Profesor de la Universidad del Pacífico

Al igual que a muchos de ustedes, el resultado de las elecciones en Estados Unidos me dejó en shock. No porque no entienda por qué ocurrió, sino porque nunca creí que fuese posible.

En mi opinión, la presidencia de Donald Trump será una amenaza para la seguridad y prosperidad mundial. Que durante su campaña electoral haya dicho una cosa y luego lo contrario en prácticamente todos los temas importantes, desde el cambio climático a la proliferación nuclear, no hace de él un perro que ladra pero que no muerde. Más bien, el hecho de que haya ganado a pesar de haber amenazado con encarcelar a su oponente y acallar la prensa libre, cuestionado la independencia del Poder Judicial por el origen étnico de un juez, y dado múltiples muestras de misoginia y racismo, hacen temer que sus votantes lo apoyen aun si decide poner en práctica las políticas más radicales que prometió. 

La victoria de Trump no solo ha sido celebrada por organizaciones siniestras como el Ku Klux Klan, sino también por políticos que gobiernan o esperan gobernar desdeñando los derechos de los demás. Por Vladimir Putin, por ejemplo, cuya política internacional (la anexión de Crimea, la intervención en Siria, su apoyo a los separatistas rusos en Ucrania y Osetia del Sur) revela la creencia de que las potencias deben usar su fuerza para imponer su voluntad a otros países, tal como ocurría en el siglo XIX. Las críticas de Trump al tratado de no proliferación nuclear con Irán y a los acuerdos comerciales firmados por su país revelan una similar mentalidad de ‘bully’.

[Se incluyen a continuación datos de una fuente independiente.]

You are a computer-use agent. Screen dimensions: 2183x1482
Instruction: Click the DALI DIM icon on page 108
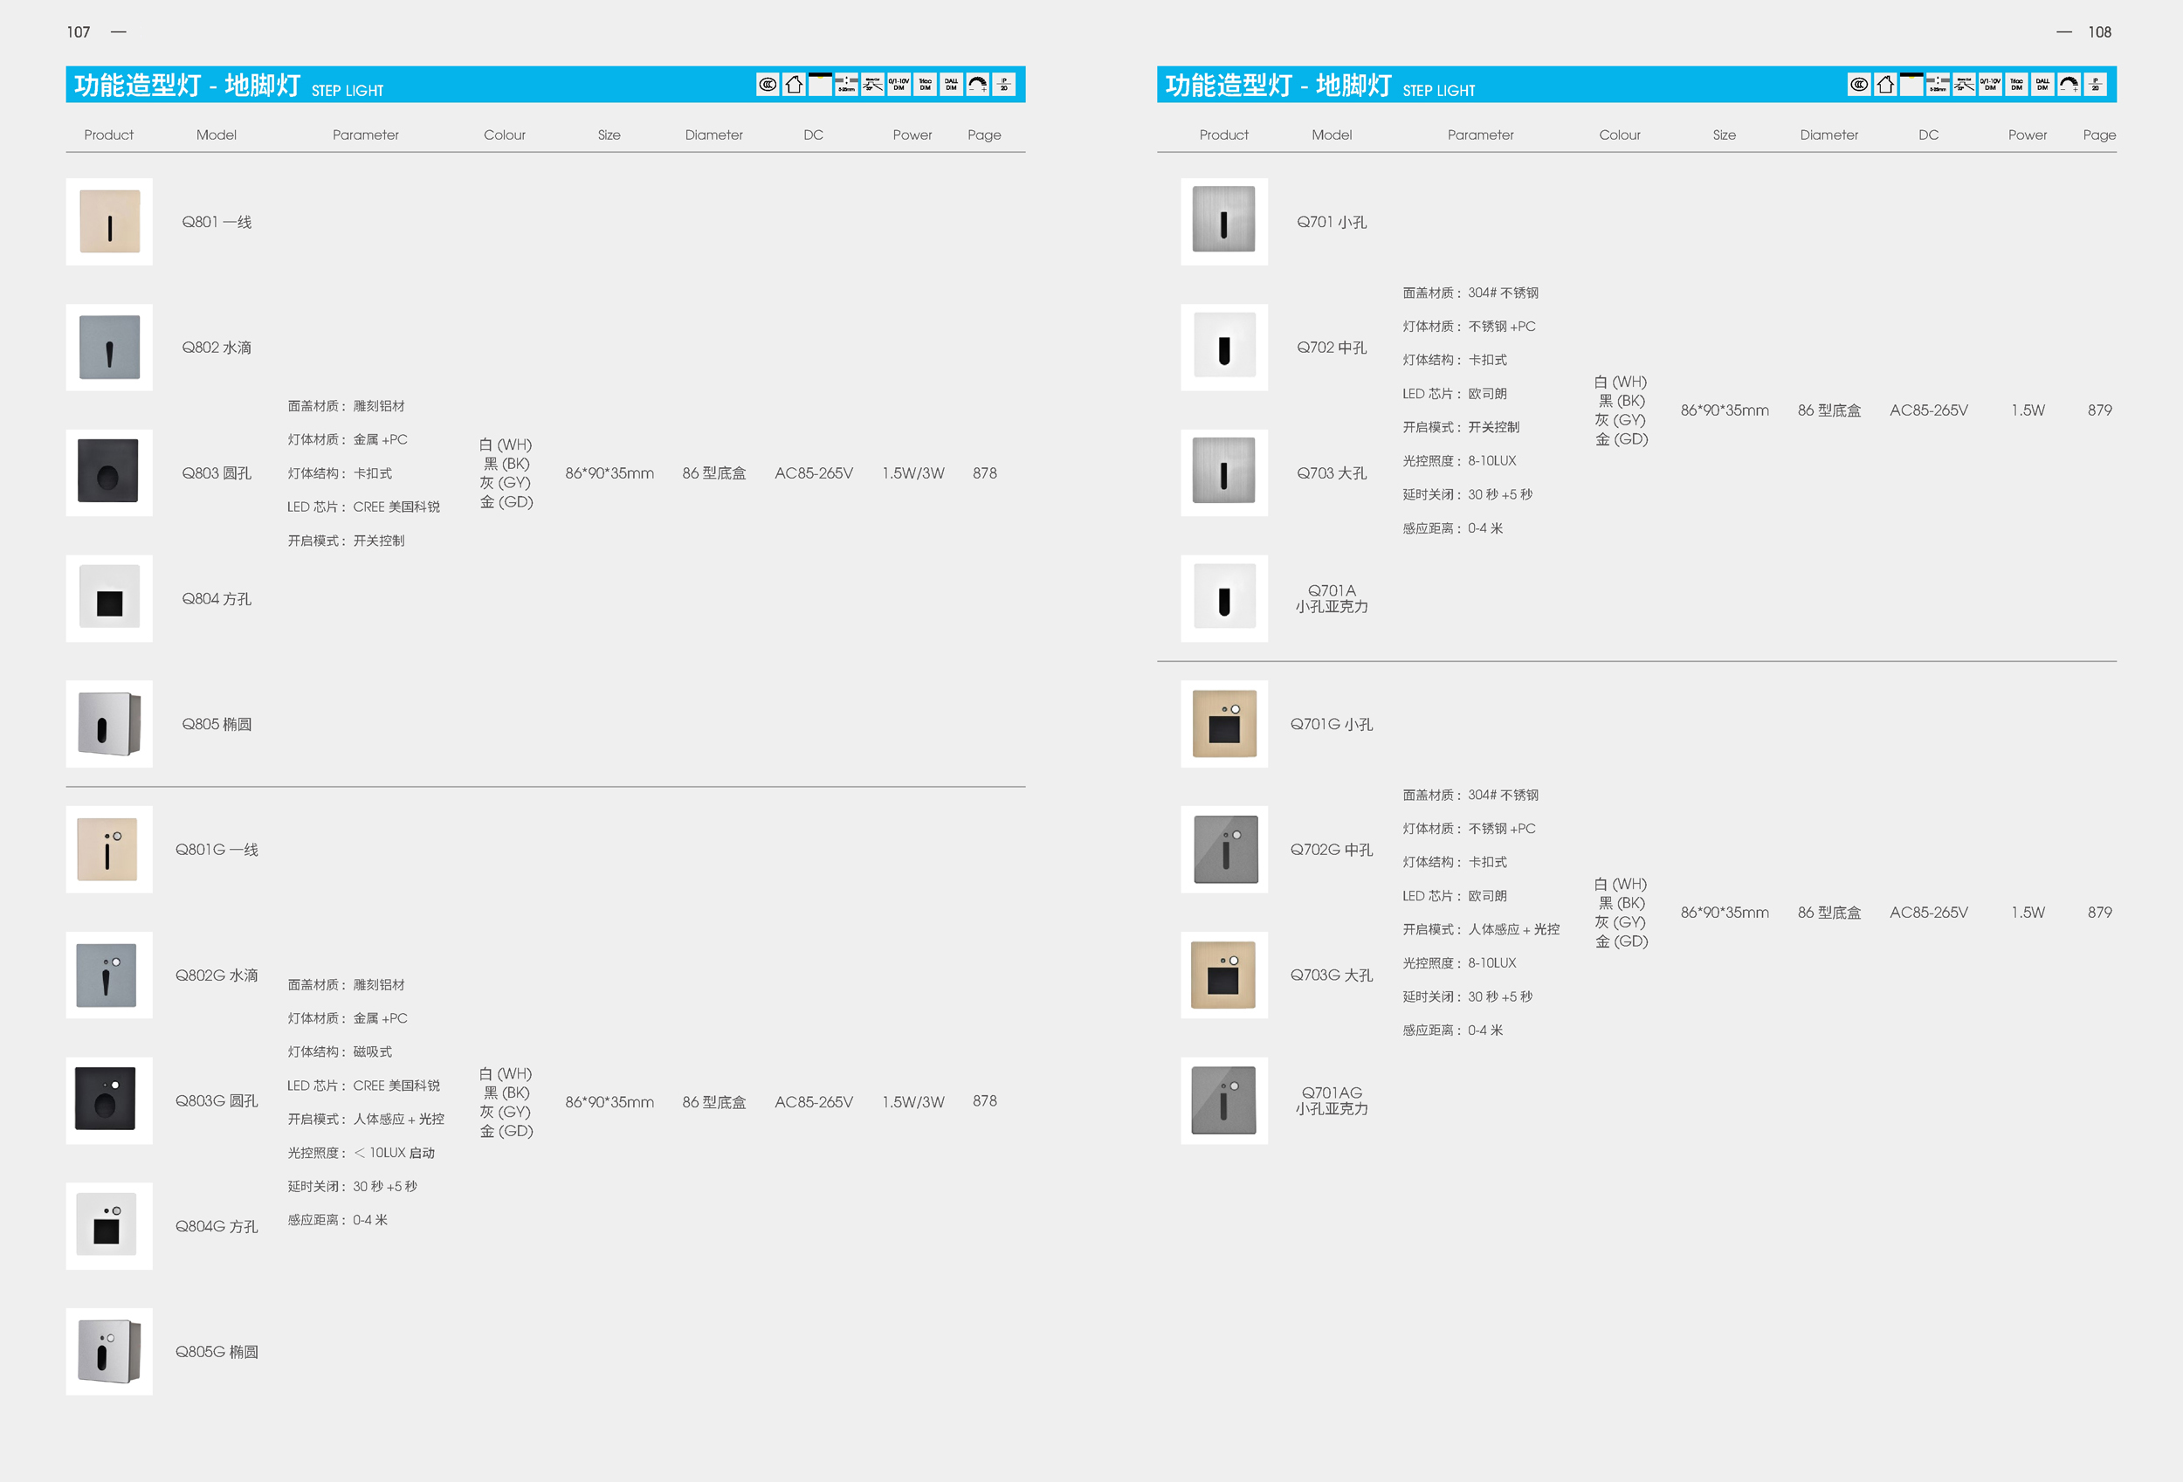2042,85
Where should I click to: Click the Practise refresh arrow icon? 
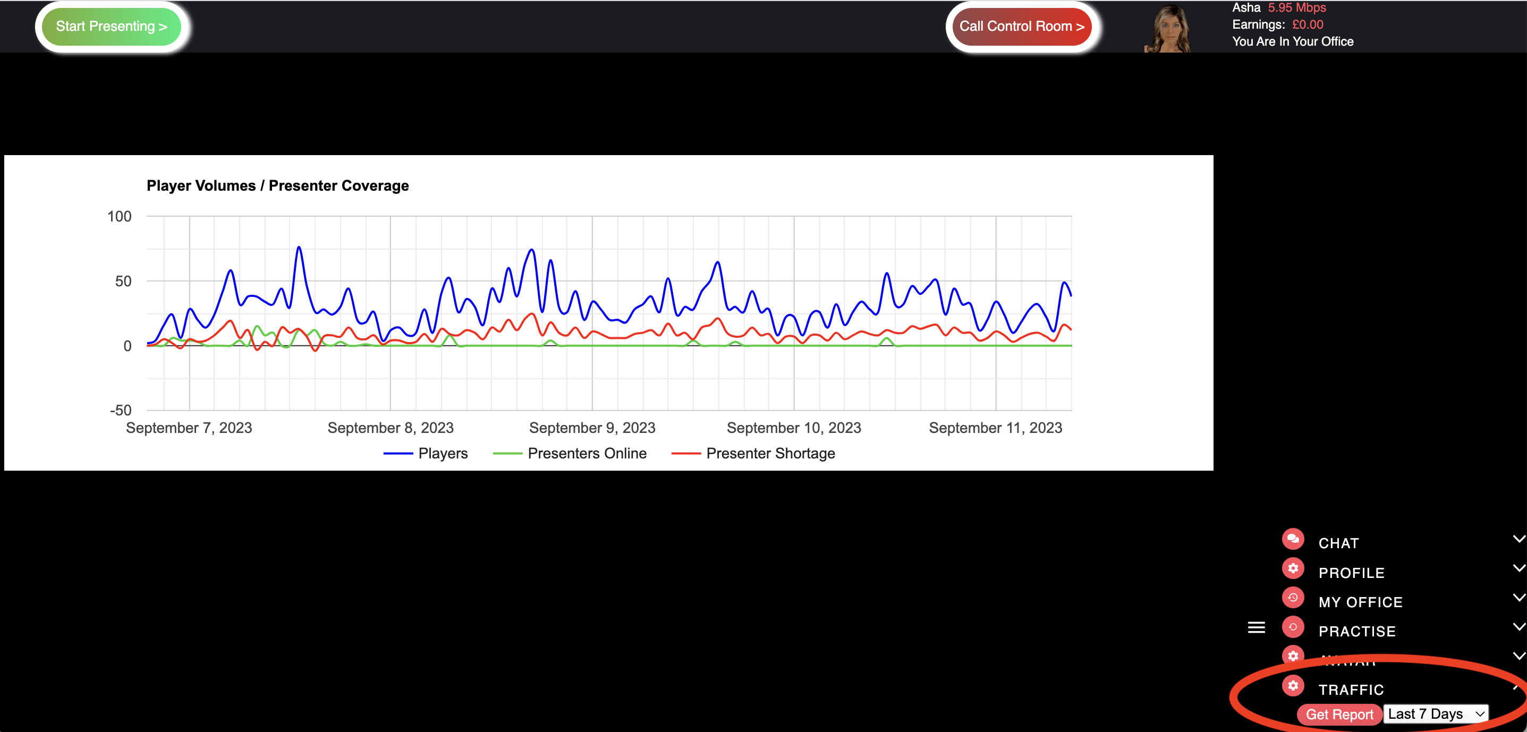click(1292, 626)
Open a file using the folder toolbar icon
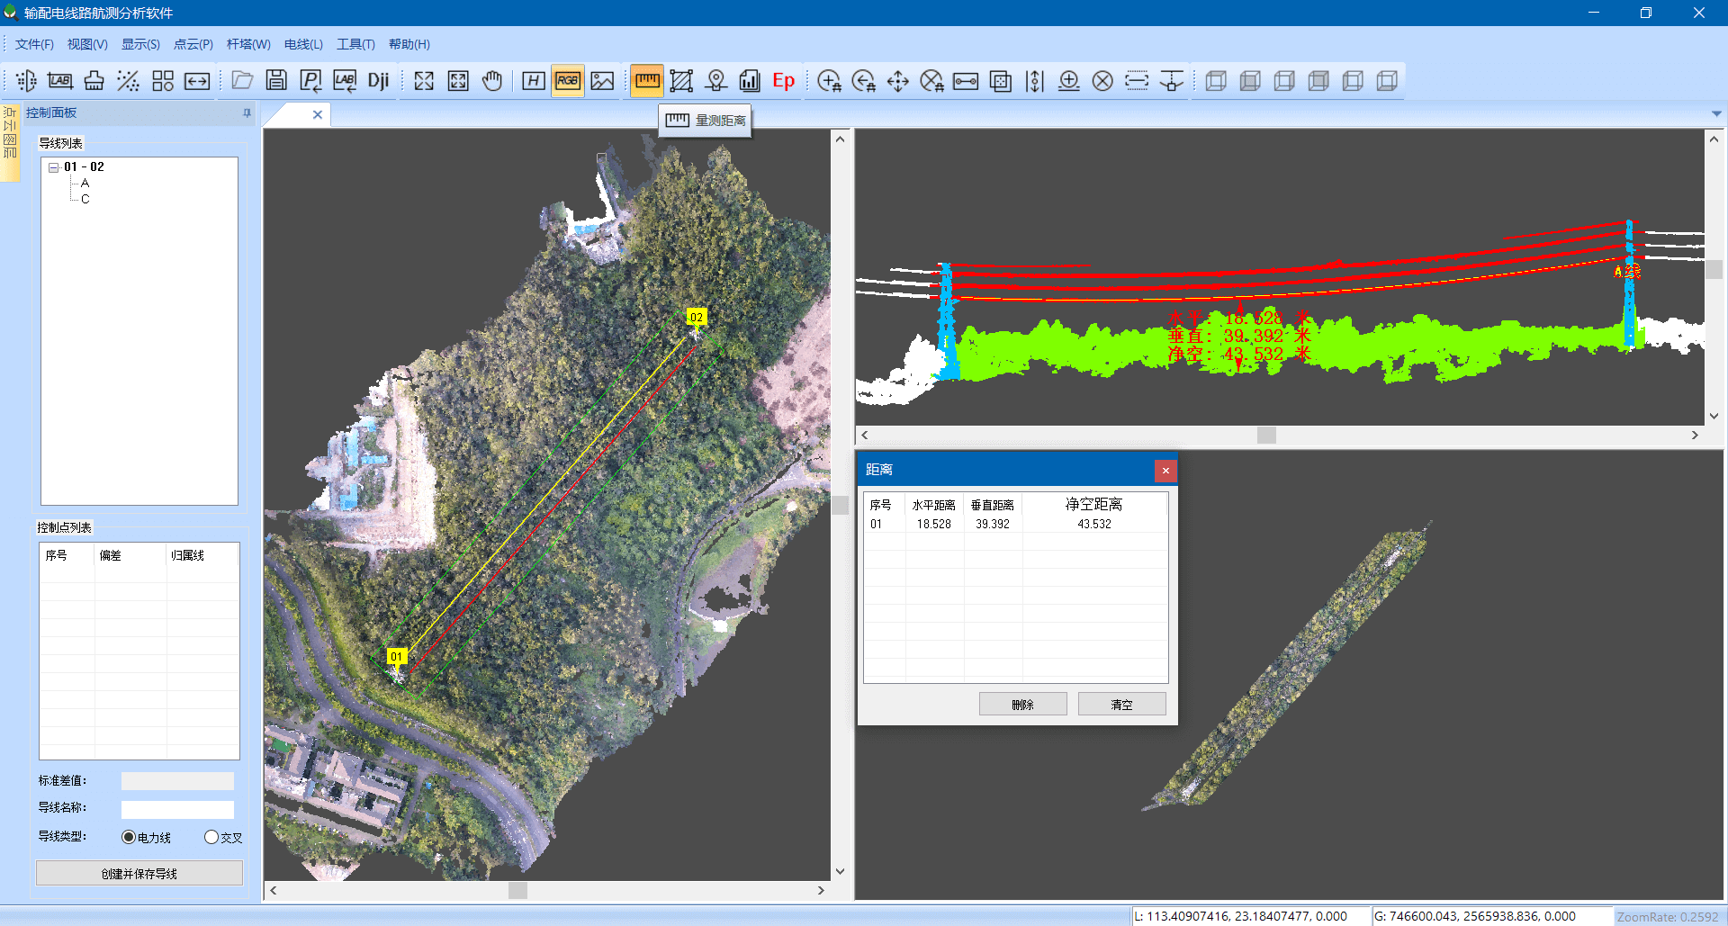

Políticos de la extrema derecha que hoy amenaza Europa, como Marine Le Pen (Francia), Nigel Farage (Reino Unido) y Geert Wilders (Holanda), también han apoyado y celebrado la victoria de Trump, y no por casualidad. Están seguros de que él será más permisivo con cualquier barbaridad que pretendan hacer que otro presidente que no haya ganado las elecciones proponiendo prohibir la inmigración de musulmanes y deportar a millones de latinos. 

Según Yascha Mounk, profesor de la Universidad de Harvard, si bien Estados Unidos siempre se ha mostrado dispuesto a pactar con regímenes horribles, sus alianzas más fuertes han sido con democracias liberales, lo que ya no es seguro bajo la presidencia de Trump. Por ello, los resultados del martes pasado podrían cambiar, para siempre, lo que hoy entendemos por Occidente.

Como sucedería con cualquier otro país, es muy probable que las políticas proteccionistas de Trump debiliten la economía de Estados Unidos. Y con ella, la de países como el Perú, que depende tanto del comercio con este país como de los precios de materias primas que se reducirían ante la perspectiva de una guerra comercial con China. Sin embargo, no creo que la economía baste para estimar el efecto de esta elección sobre nuestras vidas. 

Los peruanos como yo admiramos a Estados Unidos por los valores que representa: libertad, tolerancia, igualdad ante la ley. Una sociedad que, al menos en esos aspectos, aspiramos a imitar. Con la elección de Trump, quienes viven en ella nos están diciendo que vayamos a buscar inspiración a otra parte.